12. I am guided by the decision of the Supreme Court in Malcolm Bell v Board of Governors of Moi High School Kabarak & Another, Supreme Court Petition Nos. 6 and 7 of 2013 (Consolidated) where the learned judges held thus: -“It is clear to us that if interlocutory applications are excluded as a necessary step to preserve the subject-matter of an appeal, the Supreme Court’s capability to arrive at a just decision on the merits of the appeal, would be substantially diminished. Both the Constitution and the Supreme Court Act have granted the Court the appellate jurisdiction; and within that jurisdiction, the parties are at liberty to seek interlocutory reliefs, in a proper case.”

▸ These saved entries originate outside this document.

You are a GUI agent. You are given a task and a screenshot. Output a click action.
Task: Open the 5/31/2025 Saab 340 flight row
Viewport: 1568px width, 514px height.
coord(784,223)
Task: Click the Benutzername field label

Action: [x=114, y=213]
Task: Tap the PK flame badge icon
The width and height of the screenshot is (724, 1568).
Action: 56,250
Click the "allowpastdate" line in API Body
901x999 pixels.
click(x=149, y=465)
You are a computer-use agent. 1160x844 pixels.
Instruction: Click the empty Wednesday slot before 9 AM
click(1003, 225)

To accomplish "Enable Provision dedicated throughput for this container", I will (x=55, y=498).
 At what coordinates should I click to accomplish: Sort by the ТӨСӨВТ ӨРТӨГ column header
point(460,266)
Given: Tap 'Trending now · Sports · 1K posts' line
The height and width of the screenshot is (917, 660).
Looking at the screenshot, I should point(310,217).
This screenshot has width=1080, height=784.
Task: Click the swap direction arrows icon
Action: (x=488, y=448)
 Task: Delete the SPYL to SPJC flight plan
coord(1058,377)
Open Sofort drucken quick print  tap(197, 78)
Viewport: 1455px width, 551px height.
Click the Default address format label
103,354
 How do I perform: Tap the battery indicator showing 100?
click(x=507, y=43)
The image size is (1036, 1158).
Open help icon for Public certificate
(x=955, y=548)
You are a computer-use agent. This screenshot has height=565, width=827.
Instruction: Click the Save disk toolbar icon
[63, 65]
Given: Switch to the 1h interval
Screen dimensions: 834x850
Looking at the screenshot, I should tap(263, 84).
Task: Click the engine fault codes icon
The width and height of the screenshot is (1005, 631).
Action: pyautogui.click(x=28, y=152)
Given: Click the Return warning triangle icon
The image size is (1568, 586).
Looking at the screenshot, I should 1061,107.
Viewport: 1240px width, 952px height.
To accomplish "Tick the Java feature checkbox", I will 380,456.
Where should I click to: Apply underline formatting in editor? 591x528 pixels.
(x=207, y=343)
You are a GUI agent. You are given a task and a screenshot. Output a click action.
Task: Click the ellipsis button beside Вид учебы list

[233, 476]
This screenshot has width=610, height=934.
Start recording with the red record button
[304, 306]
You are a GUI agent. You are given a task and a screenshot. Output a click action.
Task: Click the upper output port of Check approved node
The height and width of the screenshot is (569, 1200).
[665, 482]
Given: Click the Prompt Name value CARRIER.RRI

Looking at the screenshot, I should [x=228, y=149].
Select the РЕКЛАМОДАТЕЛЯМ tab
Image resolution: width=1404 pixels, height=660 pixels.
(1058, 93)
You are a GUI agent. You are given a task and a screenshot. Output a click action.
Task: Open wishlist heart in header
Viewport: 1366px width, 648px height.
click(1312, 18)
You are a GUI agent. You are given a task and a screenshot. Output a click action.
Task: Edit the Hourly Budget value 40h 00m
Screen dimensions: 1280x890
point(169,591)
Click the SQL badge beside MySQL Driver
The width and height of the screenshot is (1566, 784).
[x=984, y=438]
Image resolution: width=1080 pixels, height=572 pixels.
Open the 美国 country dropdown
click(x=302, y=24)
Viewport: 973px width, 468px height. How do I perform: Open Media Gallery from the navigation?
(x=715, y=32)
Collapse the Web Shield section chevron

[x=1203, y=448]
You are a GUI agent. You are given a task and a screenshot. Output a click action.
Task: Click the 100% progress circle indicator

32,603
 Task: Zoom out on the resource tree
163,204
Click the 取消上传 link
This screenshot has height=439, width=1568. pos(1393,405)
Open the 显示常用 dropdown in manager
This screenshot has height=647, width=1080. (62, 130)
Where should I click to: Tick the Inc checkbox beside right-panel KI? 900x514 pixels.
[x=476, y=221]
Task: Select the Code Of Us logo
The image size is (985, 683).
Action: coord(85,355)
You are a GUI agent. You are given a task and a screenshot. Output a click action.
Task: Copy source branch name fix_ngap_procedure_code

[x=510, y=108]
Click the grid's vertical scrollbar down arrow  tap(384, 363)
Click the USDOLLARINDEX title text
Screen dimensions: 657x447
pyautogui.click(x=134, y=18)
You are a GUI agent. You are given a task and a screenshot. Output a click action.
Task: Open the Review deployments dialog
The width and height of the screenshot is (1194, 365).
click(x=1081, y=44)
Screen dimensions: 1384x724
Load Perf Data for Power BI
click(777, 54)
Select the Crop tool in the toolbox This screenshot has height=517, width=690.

13. Similarly, in Dickson Muricho Muriuki v Timothy Kagondu Muruiki & 6 others, Civil Application, Nyeri 21 of 2013 (UR 5/2013) [2013] eKLR the Court of Appeal held thus: -“On the issue of whether this Court has jurisdiction to stay execution of its orders or stay any proceedings after the final delivery of its judgment and pending the hearing and determination of an intended appeal to the Supreme Court, we are of the view that once this Court has pronounced the final judgment, it is functus officio and must down its tools. In the absence of statutory authority, the principle of functus officio prevents this Court from re-opening a case where a final decision and judgment has been made. We bear in mind that in the new constitutional dispensation, most cases will end at the Court of Appeal and it is inadvisable for this Court to be able to issue stay orders after delivery of its judgment. We remind ourselves that the principle of functus officio is grounded on public policy which favours finality of proceedings. If a court is permitted to continually revisit or reconsider final orders simply because a party intends to appeal to the Supreme Court or the Court may change its mind or wishes to continue exercising jurisdiction over a matter, there would never be finality to a proceeding. The structure of the Kenyan courts is that there must be finality of proceedings at the Court of Appeal in those cases where certification to the Supreme Court has not been granted. Allowing this Court to issue stay orders after judgment would be detrimental to the concept of finality in litigation within hierarchy and structure of the Kenyan courts.” (Emphasis added)
14. Having regard to the principle of finality of proceedings, as stated in the above cited authorities, I find that this Court does not possess the authority to act on the Notice of Appeal dated 29th June 2023 and cannot issue orders for stay with respect to its own decision which is the subject of appeal in the superior court. I further find that determining this Application will go against the principles inherent to the concept of hierarchy of courts and finality in litigation. My take is that the appropriate forum to address this Application is the Court of Appeal where the appeal lies.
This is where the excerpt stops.